Senin, 30 April 2007

Reshuffle dan Reformasi Birokrasi

Republika

R Siti Zuhro
(Peneliti Senior The Habibie Center)

Polemik tentang reshuffle kabinet berakhir sudah. Baik presiden maupun wapres menegaskan bahwa tujuan reshuffle adalah untuk memperbaiki kinerja dan bukan karena adanya tekanan politik.

Menanggapi hal tersebut, tak sedikit kalangan yang menyatakan bahwa yang terpenting bukanlah perombakan kabinet itu sendiri, tetapi bagaimana menjadikan agenda reformasi birokrasi sebagai agenda utama untuk mengatasi persoalan bangsa. Dengan cara itu diharapkan pemerintah akan keluar dari lingkaran setan perombakan kabinet setiap tahun.

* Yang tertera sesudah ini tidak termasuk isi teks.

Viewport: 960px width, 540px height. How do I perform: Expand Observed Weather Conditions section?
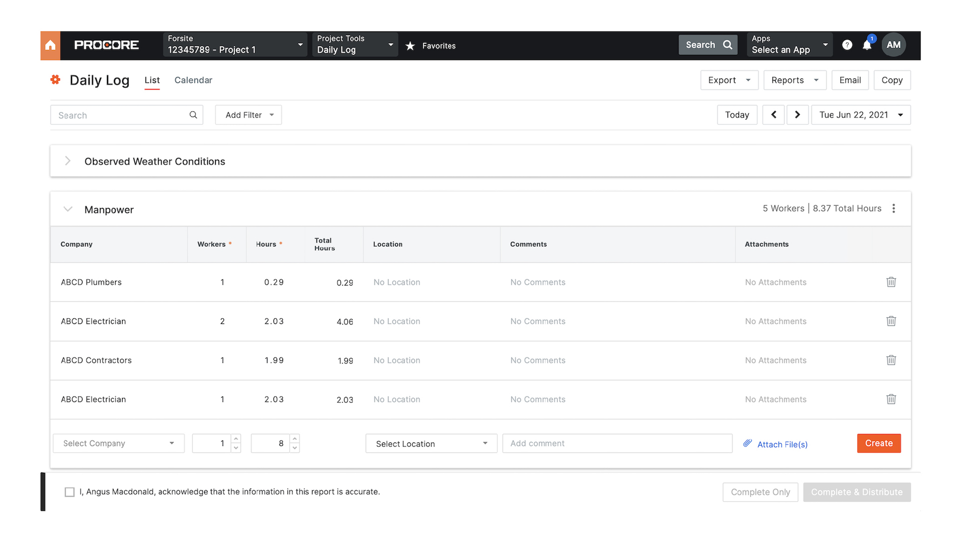pyautogui.click(x=68, y=161)
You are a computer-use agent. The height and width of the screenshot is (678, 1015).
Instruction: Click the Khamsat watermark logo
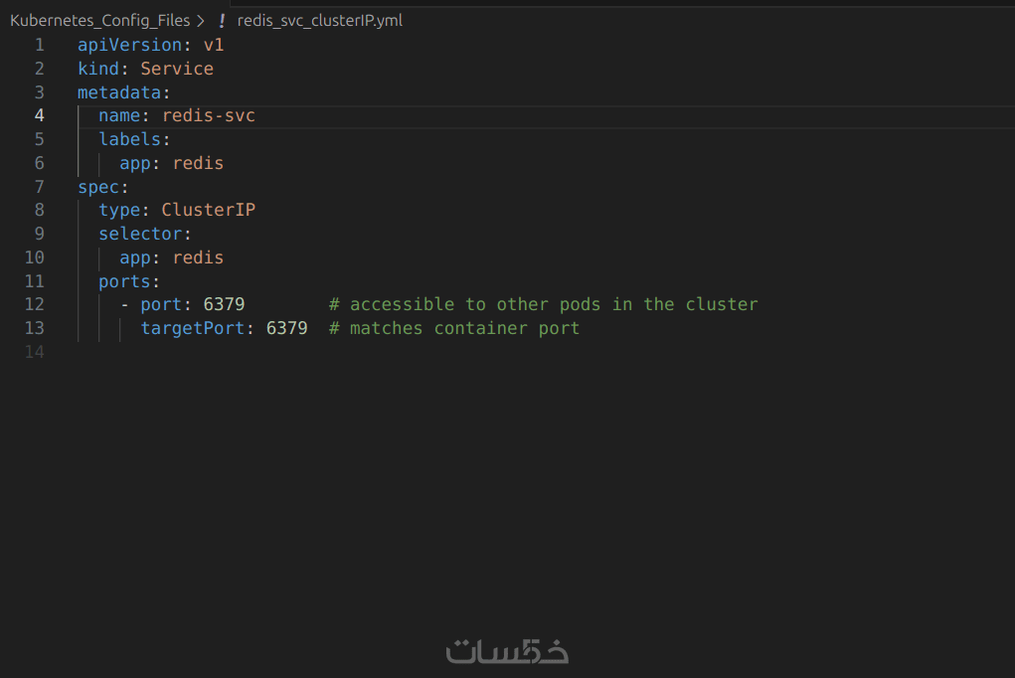pyautogui.click(x=507, y=652)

Faktor pendorong utama reshuffle adalah munculnya ketidakpuasan rakyat terhadap kinerja pemerintah. Masalahnya, rakyat merasa hidupnya makin sengsara sementara harga-harga kebutuhan pokok terus meningkat. Kemerosotan bidang ekonomi dicerminkan dengan jelas melalui makin banyaknya jumlah rakyat miskin dan pengangguran. Presiden dihadapkan pada pilihan yang realistis untuk mengganti menterinya yang dinilai kurang bagus kinerjanya sehingga kerja pemerintah tidak maksimal dan perekonomian Indonesia sulit bangkit.


Mengapa reformasi birokrasi?



Indonesia sering dijadikan contoh dari masyarakat yang mengalami perubahan ekonomi, sosial, dan politik, tapi masih menampakkan beberapa ciri tradisional. Menurut Crouch (1979), tak sedikit gambaran tentang sistem politik Indonesia yang berwajah patrimonial. Argumen tersebut masih relevan untuk digunakan dalam menganalisis politik Indonesia di era transisi. Kultur politik patrimonial itu masih sangat kental sampai 1998.

Masalah yang dihadapi birokrasi mencakup rendah kinerja, yang disebabkan oleh pola pikir PNS yang kurang berorientasi pada profesionalisme. Hal ini disebabkan oleh belum diberlakukannya penghargaan dan imbalan gaji sesuai pencapaian prestasi dan masih berlangsungnya hubungan kerja yang kolutif, diskriminatif, serta kurang mendidik.

Tak sedikit kalangan yang menuntut dilaksanakan reformasi birokrasi secara riil. Ada beberapa alasan penting mengapa reformasi birokrasi perlu mendapat perhatian serius. Pertama, sejarah politik Indonesia menunjukkan bahwa birokrasi senantiasa tidak ditempatkan pada posisi, fungsi, dan perannya sebagai sebuah organisasi yang mengurus negara secara profesional. Hal ini bisa ditelusuri mulai masa sebelum kolonial Belanda sampai era transisi sekarang ini.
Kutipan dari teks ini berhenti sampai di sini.